We had an electrician in our home all day yesterday working on various problems around the house ranging from things that desperately needed upgrading for safety to repairs for things that had broken. Although I wish it wasn’t noteworthy—I feel it is, however—it was cool that our electrician was female. It’s not common, around here at least, to see women in the trades. As someone with a trauma history, it also offered a degree of comfort and trust that was easier to offer off the bat than when having an unknown man in the house, however unfair that may be. We had the added confidence in the professionalism, integrity, honesty, and work quality for this electrician, as she was recommended personally by my mother-in-law, who, as an architect involved in many diverse building projects in the area, has a highly valued opinion of the best go-to pros to use. Ben and I were very thankful for the recommendation and quite pleased with the outcome.
It is always difficult to have a stranger in the house all day when we are home, particularly one doing work that disrupts or prevents normal activities. Since electric work involves the power, there were chunks of time without the luxuries we take for granted like the internet to do work or the ability to heat food to eat. Additionally, it was loud, more social than I wanted, and involved bright lights much later in the day than I usually permit. However, the inconveniences and sacrifices were worth it because the work was necessary. She will still need to come back at a later date if we want to finish all the projects on our list, but she made a significant dent, particularly with those involving safety issues.
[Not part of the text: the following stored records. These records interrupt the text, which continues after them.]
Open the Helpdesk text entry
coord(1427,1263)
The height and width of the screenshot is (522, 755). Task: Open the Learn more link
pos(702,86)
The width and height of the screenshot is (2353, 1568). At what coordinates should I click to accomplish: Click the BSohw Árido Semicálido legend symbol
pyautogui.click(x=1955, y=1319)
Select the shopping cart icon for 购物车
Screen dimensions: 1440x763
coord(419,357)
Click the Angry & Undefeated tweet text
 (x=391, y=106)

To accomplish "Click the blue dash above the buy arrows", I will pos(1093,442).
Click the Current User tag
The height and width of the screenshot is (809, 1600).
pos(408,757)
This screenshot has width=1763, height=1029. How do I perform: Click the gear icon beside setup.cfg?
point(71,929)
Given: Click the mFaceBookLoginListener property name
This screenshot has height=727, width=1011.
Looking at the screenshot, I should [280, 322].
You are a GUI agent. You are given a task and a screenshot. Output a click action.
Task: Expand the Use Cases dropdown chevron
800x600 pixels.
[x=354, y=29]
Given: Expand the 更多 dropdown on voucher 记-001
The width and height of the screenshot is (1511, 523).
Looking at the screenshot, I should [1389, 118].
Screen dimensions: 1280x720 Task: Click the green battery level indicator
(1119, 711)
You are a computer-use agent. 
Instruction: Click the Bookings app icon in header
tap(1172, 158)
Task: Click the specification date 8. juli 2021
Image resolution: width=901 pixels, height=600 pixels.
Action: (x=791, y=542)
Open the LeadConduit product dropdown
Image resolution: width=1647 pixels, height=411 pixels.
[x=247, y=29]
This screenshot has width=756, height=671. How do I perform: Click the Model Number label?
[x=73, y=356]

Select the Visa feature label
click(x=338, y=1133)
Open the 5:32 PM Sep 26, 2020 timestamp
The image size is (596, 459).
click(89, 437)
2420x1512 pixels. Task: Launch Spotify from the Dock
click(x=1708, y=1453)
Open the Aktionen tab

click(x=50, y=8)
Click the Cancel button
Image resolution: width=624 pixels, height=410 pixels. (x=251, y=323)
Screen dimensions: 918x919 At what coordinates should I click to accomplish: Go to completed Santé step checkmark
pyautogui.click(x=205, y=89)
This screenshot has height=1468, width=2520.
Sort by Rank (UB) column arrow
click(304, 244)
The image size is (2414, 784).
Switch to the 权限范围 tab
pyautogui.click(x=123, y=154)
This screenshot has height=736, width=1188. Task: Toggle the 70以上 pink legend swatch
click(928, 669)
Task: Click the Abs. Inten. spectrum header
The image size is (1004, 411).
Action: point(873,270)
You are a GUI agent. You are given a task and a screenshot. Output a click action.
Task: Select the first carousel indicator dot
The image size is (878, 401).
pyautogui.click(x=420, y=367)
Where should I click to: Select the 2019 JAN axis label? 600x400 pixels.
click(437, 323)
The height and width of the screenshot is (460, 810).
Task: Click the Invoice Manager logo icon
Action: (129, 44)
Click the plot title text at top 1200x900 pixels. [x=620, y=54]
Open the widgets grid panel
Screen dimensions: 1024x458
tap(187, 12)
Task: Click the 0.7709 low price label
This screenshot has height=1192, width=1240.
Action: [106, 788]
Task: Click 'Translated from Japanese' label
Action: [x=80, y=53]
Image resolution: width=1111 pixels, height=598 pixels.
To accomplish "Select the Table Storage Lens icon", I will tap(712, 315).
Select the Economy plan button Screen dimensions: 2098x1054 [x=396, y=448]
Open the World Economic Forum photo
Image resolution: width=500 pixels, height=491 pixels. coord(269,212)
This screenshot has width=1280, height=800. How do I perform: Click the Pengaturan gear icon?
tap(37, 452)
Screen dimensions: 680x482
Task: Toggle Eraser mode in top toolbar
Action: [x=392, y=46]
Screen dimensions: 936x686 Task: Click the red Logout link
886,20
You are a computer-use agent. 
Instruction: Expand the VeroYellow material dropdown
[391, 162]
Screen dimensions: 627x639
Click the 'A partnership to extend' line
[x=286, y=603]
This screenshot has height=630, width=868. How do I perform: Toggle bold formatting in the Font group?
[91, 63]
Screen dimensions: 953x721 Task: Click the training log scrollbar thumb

Unsurprisingly, the stress and hassle of the day wore me out and I spent most of today fighting residual exhaustion. It’s been nice to have the house back to its quiet, functional form, but I feel like I’m ferociously paddling against an undertow from everything surrounding yesterday. It’s in these moments that I can’t help but wish I was a bit more “normal,” resilient, and able to deal with changes to my schedule, extra socializing, and people in my home all day.